AVAILABLE DATA section start

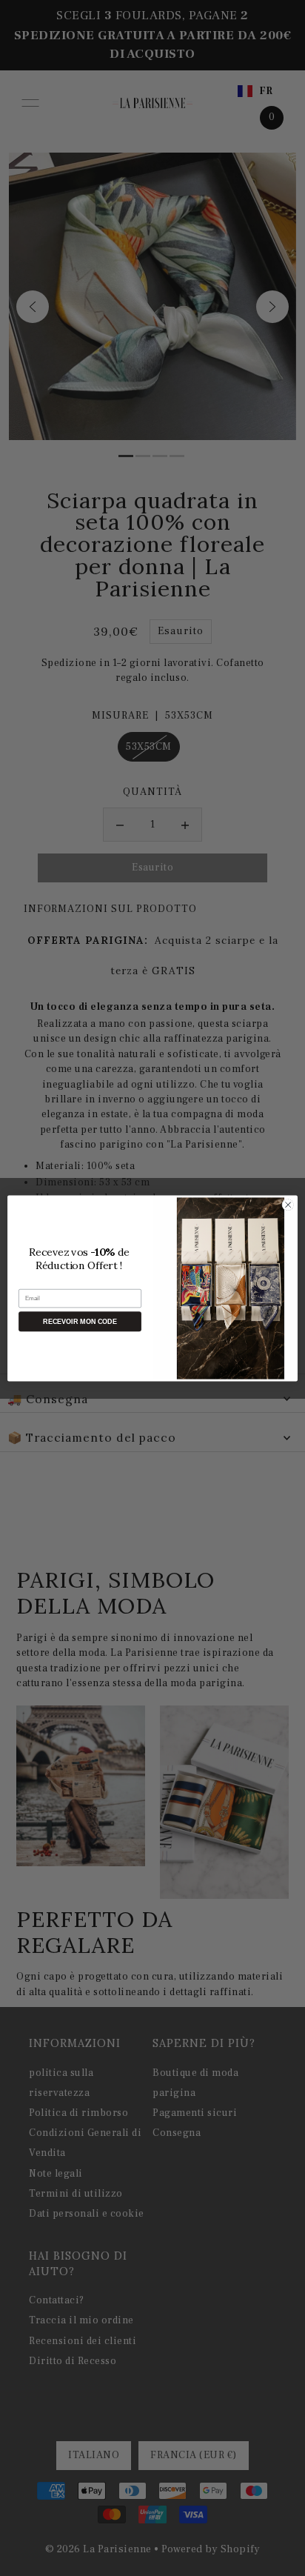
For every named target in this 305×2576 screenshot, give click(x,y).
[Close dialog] (288, 1204)
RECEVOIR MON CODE (79, 1321)
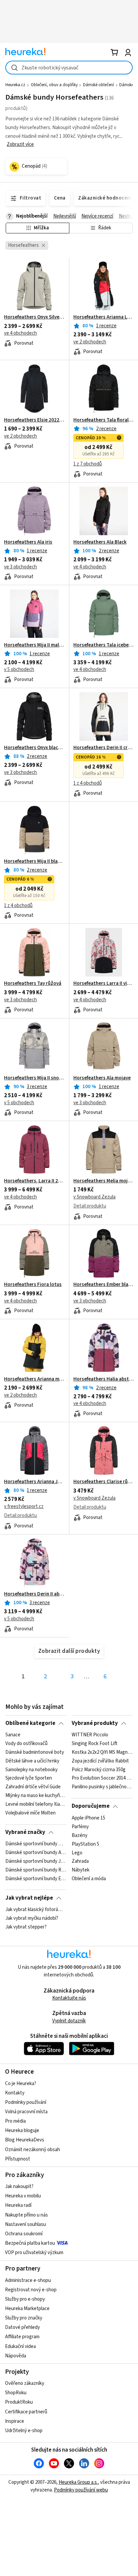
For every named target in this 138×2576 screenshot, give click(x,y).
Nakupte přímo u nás (26, 2215)
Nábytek (80, 1870)
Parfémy (80, 1827)
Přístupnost (17, 2159)
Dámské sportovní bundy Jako (35, 1861)
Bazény (79, 1835)
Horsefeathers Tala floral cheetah (103, 420)
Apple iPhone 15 (88, 1818)
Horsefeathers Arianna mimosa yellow (34, 1379)
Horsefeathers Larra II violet (103, 983)
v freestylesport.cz (24, 1506)
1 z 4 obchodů (87, 783)
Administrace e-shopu (28, 2280)
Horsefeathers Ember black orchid (103, 1284)
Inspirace (14, 2421)
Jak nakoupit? (19, 2186)
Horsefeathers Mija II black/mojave (34, 861)
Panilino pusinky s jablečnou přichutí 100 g (102, 1787)
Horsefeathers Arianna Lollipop (103, 317)
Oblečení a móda (89, 1878)
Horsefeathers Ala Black (100, 542)
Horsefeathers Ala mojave (102, 1078)
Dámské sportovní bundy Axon (35, 1852)
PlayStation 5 (85, 1844)
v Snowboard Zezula (94, 1196)
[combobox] (68, 67)
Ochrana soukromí (24, 2233)
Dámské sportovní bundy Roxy (35, 1870)
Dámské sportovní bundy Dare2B (35, 1844)
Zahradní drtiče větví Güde (33, 1787)
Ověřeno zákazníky (24, 2383)
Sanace (12, 1735)
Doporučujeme (91, 1806)
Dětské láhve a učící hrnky (32, 1761)
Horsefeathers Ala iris (28, 542)
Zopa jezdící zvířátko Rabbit (100, 1761)
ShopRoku (15, 2392)
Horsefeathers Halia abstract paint (103, 1379)
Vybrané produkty (95, 1723)
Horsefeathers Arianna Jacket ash (34, 1481)
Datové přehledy (22, 2327)
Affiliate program (22, 2336)
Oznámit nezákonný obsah (32, 2149)
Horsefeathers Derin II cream (103, 747)
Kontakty (14, 2092)
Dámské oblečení (98, 85)
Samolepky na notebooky (31, 1770)
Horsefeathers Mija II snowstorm (34, 1078)
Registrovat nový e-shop (31, 2289)
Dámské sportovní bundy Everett (35, 1878)
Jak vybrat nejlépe (29, 1898)
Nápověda (15, 2355)
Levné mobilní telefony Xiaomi (35, 1804)
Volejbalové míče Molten (30, 1813)
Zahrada (80, 1861)
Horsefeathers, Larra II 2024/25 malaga (34, 1181)
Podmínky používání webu (81, 2490)
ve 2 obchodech (89, 341)
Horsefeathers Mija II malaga (34, 645)
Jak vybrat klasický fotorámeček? (35, 1909)
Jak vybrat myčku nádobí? (31, 1918)
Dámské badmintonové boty (34, 1752)
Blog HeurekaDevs (24, 2139)
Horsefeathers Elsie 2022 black (34, 420)
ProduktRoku (19, 2402)
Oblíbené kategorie (30, 1723)
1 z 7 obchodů (87, 463)
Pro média (15, 2121)
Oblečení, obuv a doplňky (54, 85)
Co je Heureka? (20, 2083)
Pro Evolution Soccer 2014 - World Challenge (102, 1778)
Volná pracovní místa (26, 2111)
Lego (77, 1852)
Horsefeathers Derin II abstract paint (34, 1594)
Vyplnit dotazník (69, 2020)
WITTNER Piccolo (90, 1735)
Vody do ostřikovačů (26, 1743)
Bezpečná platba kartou (30, 2243)
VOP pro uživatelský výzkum (34, 2252)
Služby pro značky (23, 2317)
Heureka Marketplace (27, 2308)
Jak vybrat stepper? (26, 1927)
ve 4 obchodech (20, 333)
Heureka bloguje (22, 2130)
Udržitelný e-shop (24, 2430)
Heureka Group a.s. (78, 2482)
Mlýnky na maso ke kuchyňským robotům (35, 1796)
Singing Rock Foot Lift (94, 1743)
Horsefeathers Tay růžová (32, 983)
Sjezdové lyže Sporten (28, 1778)
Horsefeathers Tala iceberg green (103, 645)
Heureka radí (18, 2205)
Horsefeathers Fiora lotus (33, 1284)
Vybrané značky (25, 1832)
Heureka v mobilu (23, 2195)
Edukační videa (20, 2346)
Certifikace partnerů (26, 2411)
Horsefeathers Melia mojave (103, 1181)
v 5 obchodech (19, 669)
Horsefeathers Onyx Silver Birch (34, 317)
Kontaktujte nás (69, 1998)
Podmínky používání (25, 2102)
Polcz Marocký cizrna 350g (99, 1770)
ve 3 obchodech (20, 566)
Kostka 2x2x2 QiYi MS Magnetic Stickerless (102, 1752)
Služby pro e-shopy (25, 2299)
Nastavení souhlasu (25, 2224)
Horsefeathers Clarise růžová (103, 1481)
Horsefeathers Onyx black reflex (34, 747)
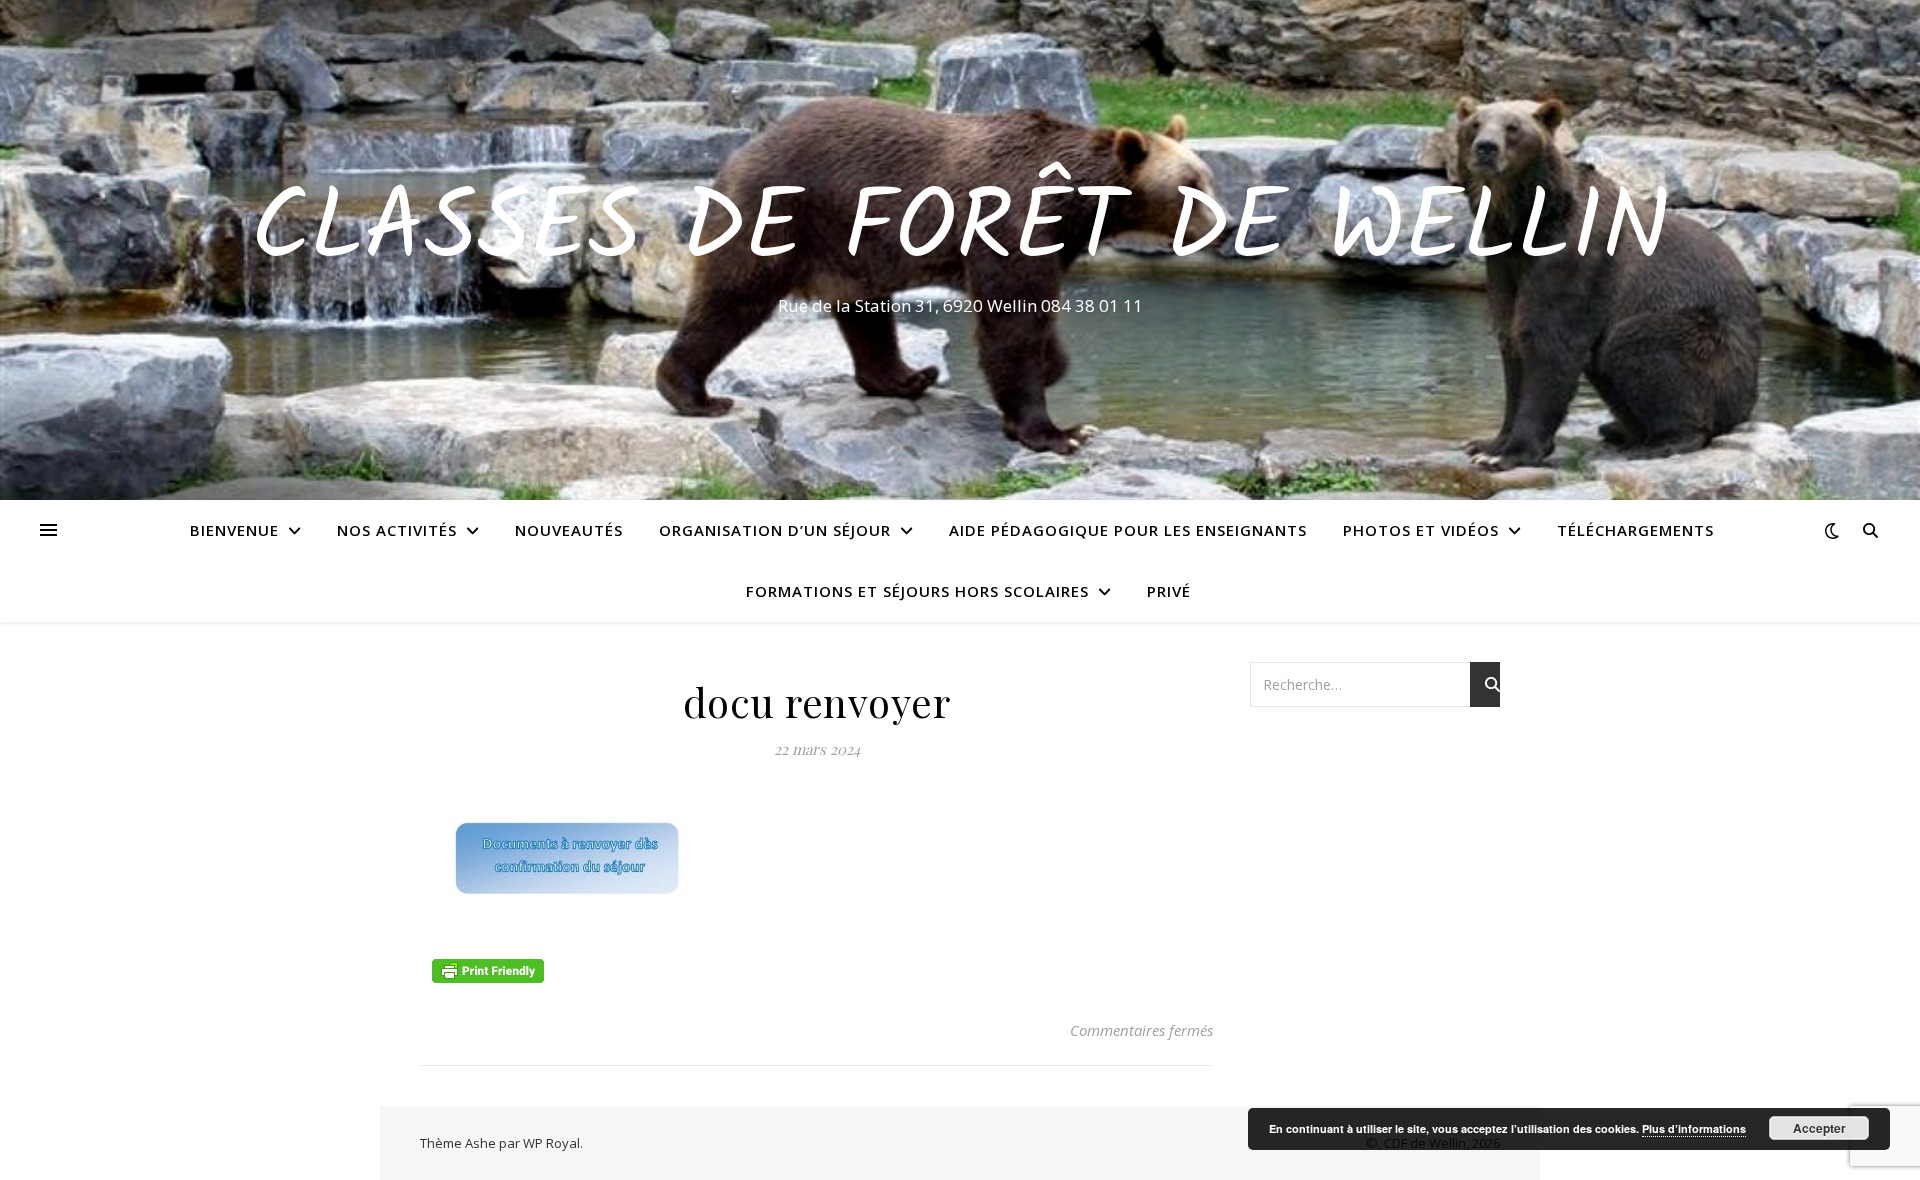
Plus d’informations (1694, 1128)
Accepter (1819, 1128)
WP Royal (551, 1143)
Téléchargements (1635, 530)
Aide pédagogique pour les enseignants (1128, 530)
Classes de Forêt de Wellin (960, 232)
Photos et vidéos (1421, 530)
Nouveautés (569, 530)
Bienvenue (234, 530)
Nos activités (397, 530)
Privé (1169, 591)
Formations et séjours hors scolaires (917, 591)
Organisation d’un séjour (775, 530)
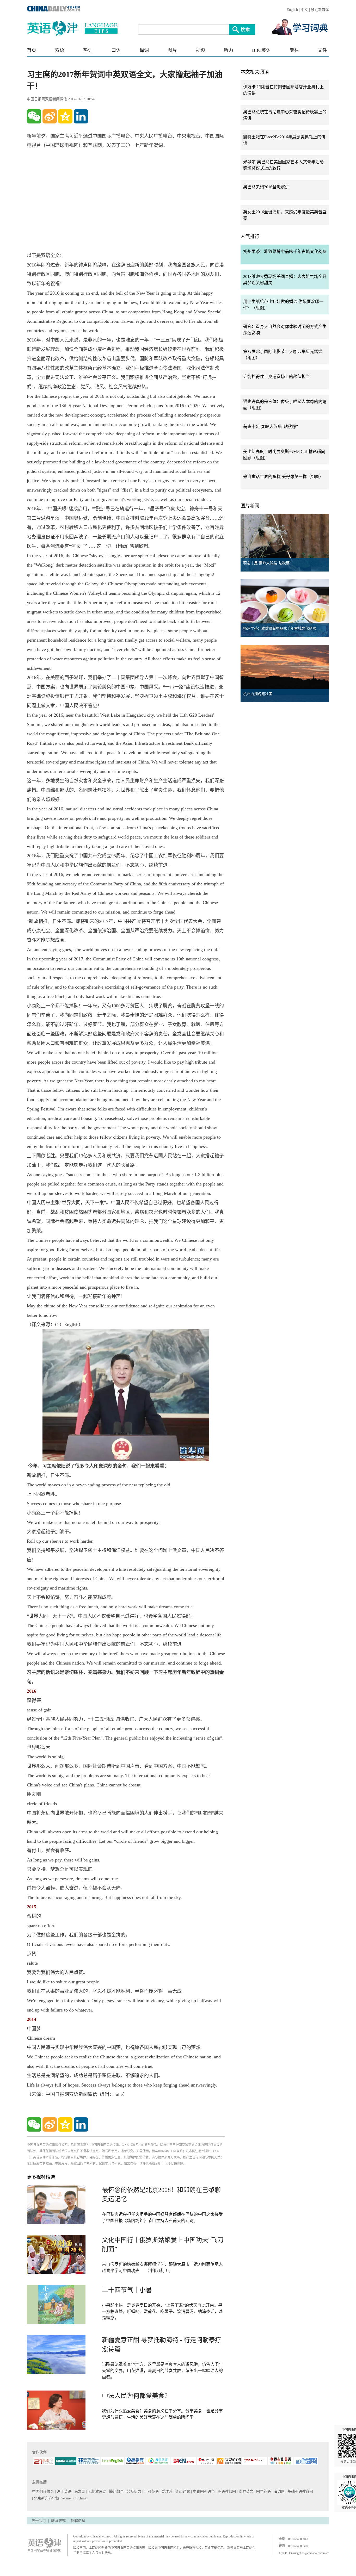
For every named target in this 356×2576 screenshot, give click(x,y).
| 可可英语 (151, 2491)
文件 (322, 50)
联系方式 (58, 2521)
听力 (228, 50)
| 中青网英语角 (203, 2491)
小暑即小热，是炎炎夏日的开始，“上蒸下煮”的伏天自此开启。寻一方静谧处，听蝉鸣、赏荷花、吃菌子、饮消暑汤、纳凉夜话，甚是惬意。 (162, 2311)
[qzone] (65, 116)
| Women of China (72, 2498)
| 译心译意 (182, 2491)
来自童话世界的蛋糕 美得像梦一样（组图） (283, 476)
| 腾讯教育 (116, 2491)
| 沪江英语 (63, 2491)
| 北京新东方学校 (45, 2498)
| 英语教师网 (226, 2491)
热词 (88, 50)
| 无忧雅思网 (96, 2491)
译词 (144, 50)
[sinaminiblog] (49, 116)
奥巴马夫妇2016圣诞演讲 (266, 187)
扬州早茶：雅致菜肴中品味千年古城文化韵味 (285, 251)
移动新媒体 (320, 10)
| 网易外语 (263, 2491)
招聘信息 (78, 2521)
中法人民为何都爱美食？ (136, 2395)
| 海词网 (279, 2491)
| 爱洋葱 (167, 2491)
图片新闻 (250, 505)
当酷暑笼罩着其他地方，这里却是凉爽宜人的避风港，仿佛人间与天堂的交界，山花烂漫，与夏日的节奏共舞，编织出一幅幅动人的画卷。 (162, 2370)
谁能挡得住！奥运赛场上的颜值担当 (276, 376)
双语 (59, 50)
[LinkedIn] (81, 116)
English (292, 10)
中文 (304, 10)
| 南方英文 (245, 2491)
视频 (200, 50)
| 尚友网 (79, 2491)
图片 (172, 50)
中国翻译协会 (43, 2491)
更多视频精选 (41, 2177)
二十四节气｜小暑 (127, 2290)
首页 (31, 50)
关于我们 (39, 2521)
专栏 (294, 50)
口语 (116, 50)
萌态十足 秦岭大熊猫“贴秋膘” (270, 426)
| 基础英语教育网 (300, 2491)
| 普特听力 (133, 2491)
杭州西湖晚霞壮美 (257, 694)
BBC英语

AVAILABLE DATA section end

## TASK
Could you restate the material word for word, omitting the pictures?

## TASK SOLUTION
For every named target in this 305×2576 screenshot, give click(x,y).
[Close dialog] (288, 1204)
RECEVOIR MON CODE (79, 1321)
For every named target in this 138×2576 screenshot, give click(x,y).
Nakupte přímo u nás (26, 2215)
Nábytek (80, 1870)
Parfémy (80, 1827)
Přístupnost (17, 2159)
Dámské sportovní bundy Jako (35, 1861)
Bazény (79, 1835)
Horsefeathers Tala floral cheetah (103, 420)
Apple iPhone 15 (88, 1818)
Horsefeathers Arianna mimosa yellow (34, 1379)
Horsefeathers Larra II violet (103, 983)
v freestylesport.cz (24, 1506)
1 z 4 obchodů (87, 783)
Administrace e-shopu (28, 2280)
Horsefeathers Ember black orchid (103, 1284)
Inspirace (14, 2421)
Jak nakoupit? (19, 2186)
Horsefeathers Mija II black/mojave (34, 861)
Panilino pusinky s jablečnou přichutí 100 g (102, 1787)
Horsefeathers Arianna Lollipop (103, 317)
Oblečení a móda (89, 1878)
Horsefeathers Ala Black (100, 542)
Horsefeathers Ala mojave (102, 1078)
Dámské sportovní bundy Axon (35, 1852)
PlayStation 5 (85, 1844)
v Snowboard Zezula (94, 1196)
[combobox] (68, 67)
Ochrana soukromí (24, 2233)
Dámské sportovní bundy Roxy (35, 1870)
Dámské sportovní bundy Dare2B (35, 1844)
Zahradní drtiče větví Güde (33, 1787)
Ověřeno zákazníky (24, 2383)
Sanace (12, 1735)
Doporučujeme (91, 1806)
Dětské láhve a učící hrnky (32, 1761)
Horsefeathers Ala iris (28, 542)
Zopa jezdící zvířátko Rabbit (100, 1761)
ShopRoku (15, 2392)
Horsefeathers Halia abstract paint (103, 1379)
Vybrané produkty (95, 1723)
Horsefeathers Arianna Jacket ash (34, 1481)
Datové přehledy (22, 2327)
Affiliate program (22, 2336)
Oznámit nezákonný obsah (32, 2149)
Horsefeathers Derin II cream (103, 747)
Kontakty (14, 2092)
Dámské oblečení (98, 85)
Samolepky na notebooky (31, 1770)
Horsefeathers Mija II snowstorm (34, 1078)
Registrovat nový e-shop (31, 2289)
Dámské sportovní bundy Everett (35, 1878)
Jak vybrat nejlépe (29, 1898)
Nápověda (15, 2355)
Levné mobilní telefony Xiaomi (35, 1804)
Volejbalové míče Molten (30, 1813)
Zahrada (80, 1861)
Horsefeathers, Larra II 2024/25 malaga (34, 1181)
Podmínky používání webu (81, 2490)
ve 2 obchodech (89, 341)
Horsefeathers Mija II malaga (34, 645)
Jak vybrat klasický fotorámeček? (35, 1909)
Jak vybrat myčku nádobí? (31, 1918)
Dámské badmintonové boty (34, 1752)
Blog HeurekaDevs (24, 2139)
Horsefeathers Elsie 2022 black (34, 420)
ProduktRoku (19, 2402)
Oblíbené kategorie (30, 1723)
1 z 7 obchodů (87, 463)
Pro média (15, 2121)
Oblečení, obuv a doplňky (54, 85)
Co je Heureka? (20, 2083)
Pro Evolution Soccer 2014 - World Challenge (102, 1778)
Volná pracovní místa (26, 2111)
Lego (77, 1852)
Horsefeathers Derin II abstract paint (34, 1594)
Vyplnit dotazník (69, 2020)
WITTNER Piccolo (90, 1735)
Vody do ostřikovačů (26, 1743)
Bezpečná platba kartou (30, 2243)
VOP pro uživatelský výzkum (34, 2252)
Služby pro značky (23, 2317)
Heureka Marketplace (27, 2308)
Jak vybrat stepper? (26, 1927)
ve 4 obchodech (20, 333)
Heureka bloguje (22, 2130)
Udržitelný e-shop (24, 2430)
Heureka Group a.s. (78, 2482)
Mlýnky na maso ke kuchyňským robotům (35, 1796)
Singing Rock Foot Lift (94, 1743)
Horsefeathers Tay růžová (32, 983)
Sjezdové lyže Sporten (28, 1778)
Horsefeathers Tala iceberg green (103, 645)
Heureka radí (18, 2205)
Horsefeathers Fiora lotus (33, 1284)
Vybrané značky (25, 1832)
Heureka v mobilu (23, 2195)
Edukační videa (20, 2346)
Certifikace partnerů (26, 2411)
Horsefeathers Melia mojave (103, 1181)
v 5 obchodech (19, 669)
Horsefeathers Onyx Silver Birch (34, 317)
Kontaktujte nás (69, 1998)
Podmínky používání (25, 2102)
Polcz Marocký cizrna 350g (99, 1770)
ve 3 obchodech (20, 566)
Kostka 2x2x2 QiYi MS Magnetic Stickerless (102, 1752)
Služby pro e-shopy (25, 2299)
Nastavení souhlasu (25, 2224)
Horsefeathers Clarise růžová (103, 1481)
Horsefeathers Onyx black reflex (34, 747)
Plus d’informations (1694, 1128)
Accepter (1819, 1128)
WP Royal (551, 1143)
Téléchargements (1635, 530)
Aide pédagogique pour les enseignants (1128, 530)
Classes de Forêt de Wellin (960, 232)
Photos et vidéos (1421, 530)
Nouveautés (569, 530)
Bienvenue (234, 530)
Nos activités (397, 530)
Privé (1169, 591)
Formations et séjours hors scolaires (917, 591)
Organisation d’un séjour (775, 530)
For every named target in this 356×2576 screenshot, give click(x,y).
| 可可英语 (151, 2491)
文件 (322, 50)
联系方式 (58, 2521)
听力 (228, 50)
| 中青网英语角 (203, 2491)
小暑即小热，是炎炎夏日的开始，“上蒸下煮”的伏天自此开启。寻一方静谧处，听蝉鸣、赏荷花、吃菌子、饮消暑汤、纳凉夜话，甚是惬意。 (162, 2311)
[qzone] (65, 116)
| Women of China (72, 2498)
| 译心译意 (182, 2491)
来自童话世界的蛋糕 美得像梦一样（组图） (283, 476)
| 腾讯教育 (116, 2491)
| 沪江英语 (63, 2491)
| 北京新东方学校 (45, 2498)
| 英语教师网 (226, 2491)
热词 (88, 50)
| 无忧雅思网 (96, 2491)
译词 (144, 50)
[sinaminiblog] (49, 116)
奥巴马夫妇2016圣诞演讲 (266, 187)
扬州早茶：雅致菜肴中品味千年古城文化韵味 (285, 251)
移动新媒体 (320, 10)
| 网易外语 (263, 2491)
招聘信息 (78, 2521)
中法人民为何都爱美食？ (136, 2395)
| 海词网 (279, 2491)
| 爱洋葱 (167, 2491)
图片新闻 (250, 505)
当酷暑笼罩着其他地方，这里却是凉爽宜人的避风港，仿佛人间与天堂的交界，山花烂漫，与夏日的节奏共舞，编织出一幅幅动人的画卷。 (162, 2370)
谁能挡得住！奥运赛场上的颜值担当 (276, 376)
双语 (59, 50)
[LinkedIn] (81, 116)
English (292, 10)
中文 (304, 10)
| 南方英文 (245, 2491)
视频 (200, 50)
| 尚友网 (79, 2491)
图片 (172, 50)
中国翻译协会 (43, 2491)
更多视频精选 (41, 2177)
二十四节气｜小暑 (127, 2290)
首页 (31, 50)
关于我们 (39, 2521)
专栏 (294, 50)
口语 (116, 50)
萌态十足 秦岭大熊猫“贴秋膘” (270, 426)
| 基础英语教育网 (300, 2491)
| 普特听力 (133, 2491)
杭州西湖晚霞壮美 (257, 694)
BBC英语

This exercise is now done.